Não houve troféus estrangeiros para o denominado al-Shabaab moçambicano –e os sete estrangeiros que foram mortos (seis dos quais sul-africanos) só o foram, diz uma fonte próxima do Ministério da Defesa, porque entraram em pânico e resolveram abandonar o hotel contra o conselho dos militares que lhes disseram para aguardar, tendo os seus veículos sido emboscados.

Ntauali, o administrador, junto com 130 outras pessoas (um deles, um português que acabou por ser ferido numa perna por um tiro e que estará na África do Sul a receber tratamento) que estavam no Hotel Amarula, foi levado pelos soldados pela praia até Afungi, zona onde estão a ser construídas as instalações do Mozambique LNG, da Total. Ao todo, os militares conseguiram levar em barco até Pemba 1.313 pessoas que fugiram da vila.

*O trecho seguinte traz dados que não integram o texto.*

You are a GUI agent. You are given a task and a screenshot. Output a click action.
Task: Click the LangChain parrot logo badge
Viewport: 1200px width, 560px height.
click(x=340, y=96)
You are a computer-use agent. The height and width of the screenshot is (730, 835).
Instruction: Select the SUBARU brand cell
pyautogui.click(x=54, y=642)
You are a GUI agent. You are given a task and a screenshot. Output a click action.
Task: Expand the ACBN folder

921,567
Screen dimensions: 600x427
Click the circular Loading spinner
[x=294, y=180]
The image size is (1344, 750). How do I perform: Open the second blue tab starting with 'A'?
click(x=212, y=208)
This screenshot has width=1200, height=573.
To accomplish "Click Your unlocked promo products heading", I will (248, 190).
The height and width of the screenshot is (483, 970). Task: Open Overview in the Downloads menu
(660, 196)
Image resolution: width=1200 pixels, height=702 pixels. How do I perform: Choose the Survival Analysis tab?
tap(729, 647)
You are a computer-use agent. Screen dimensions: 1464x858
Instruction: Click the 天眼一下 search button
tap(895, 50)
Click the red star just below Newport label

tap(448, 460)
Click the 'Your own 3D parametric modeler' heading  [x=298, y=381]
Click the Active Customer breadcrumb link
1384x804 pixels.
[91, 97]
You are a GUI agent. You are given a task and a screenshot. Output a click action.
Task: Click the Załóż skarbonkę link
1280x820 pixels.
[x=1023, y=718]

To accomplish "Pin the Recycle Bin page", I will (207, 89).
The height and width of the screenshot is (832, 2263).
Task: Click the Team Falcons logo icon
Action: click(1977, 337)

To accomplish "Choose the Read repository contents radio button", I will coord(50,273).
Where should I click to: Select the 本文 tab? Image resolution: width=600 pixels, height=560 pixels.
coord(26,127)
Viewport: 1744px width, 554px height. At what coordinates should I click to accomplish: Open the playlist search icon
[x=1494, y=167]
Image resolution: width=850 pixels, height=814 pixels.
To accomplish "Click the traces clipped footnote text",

Pemba é agora uma vila sem gente. O Exército, para mostrar que voltou a controlá-la, levou equipes de televisão de helicóptero até Palma. Do ar, ainda se vê a fumaça de edifícios incendiados pelos jihadistas, que aplicam normalmente uma política de destruição de infra-estruturas públicas e, até onde se pode ver, desde o céu, as ruas parecem desertas.

Como explica ao Público o jornalista e investigador Joseph Hanlon, é preciso ter cuidado quando se escreve a palavra “controle”, porque como se percebe pelos ataques dos insurgentes a outras capitais de distrito no passado, “eles não tentam manter as cidades depois do primeiro ataque".

"Destroem o máximo que podem e matam funcionários públicos e outros e, depois, quando começam a ficar sob pressão, voltam lentamente para o mato [ou floresta, neste caso].”

Algum tempo depois, os soldados e a polícia voltam à vila destruída, “mas não a retomam –porque terá sido abandonada”. Prática habitual de guerrilha, conclui Hanlon, profundo conhecedor de um país que cobre e estuda há três décadas.

Falta de controle

A pequena consolação dos militares não esconde uma situação que mostra as debilidades do combate contra a insurgência e afeta a imagem que o governo moçambicano pretendia transmitir: a de estar no caminho certo para debilitar os jihadistas e garantir a segurança dos projetos de exploração de gás natural na bacia do Rovuma.

Um ataque com esse grau de coordenação, com armas modernas e combatentes de moral elevada, pelo menos a julgar pelo vídeo da preparação do ataque divulgado pela agência de notícias Amaq, ligada ao Estado Islâmico, é um sinal de que os insurgentes estão mais sofisticados, ganharam treino, logística e parecem muito longe do enfraquecimento que se poderia imaginar da sua luta contra polícias, militares e mercenários estrangeiros.

Tem faltado coordenação às forças do governo, “quem está nas reuniões não está no teatro de operações”, refere ao Público uma fonte moçambicana.

O site noticioso Carta de Moçambique afirmou nesta terça que uma das razões para a vila de Palma, apesar de estratégica por estar dentro do perímetro da zona de segurança especial do projeto de gás natural da Total, o Mozambique LNG, ter sido tão facilmente conquistada pelos insurgentes está relacionado ao fato de ter menos homens do que o habitual.

Segundo fontes militares não identificadas, homens das Forças de Defesa e Segurança teriam sido enviados dias antes do ataque para o distrito de Montepuez, a mais de 400 km a sudoeste de Palma, no interior da província de Cabo Delgado, de modo a reforçar a segurança do presidente Filipe Nyusi que aí encerrou o curso de instrução básica de prestadores de serviço público em Moçambique no dia 23, um dia antes do sucedido em Palma.

Calcula-se que estivessem 60 mil pessoas em Palma, muitas das quais fugiram para a Tanzânia ou para Nangade, município a Norte de Mueda, junto à fronteira. A Pemba terão chegado umas dezenas de milhar, refere ao Público Carlos Almeida, coordenador em Moçambique da ONG portuguesa Helpo, que há 12 anos tem presença em Cabo Delgado.

Mas ainda é cedo para saber quantos chegaram para engrossar o já elevado número de deslocados recebidos na capital provincial desde o início do conflito, em outubro de 2017.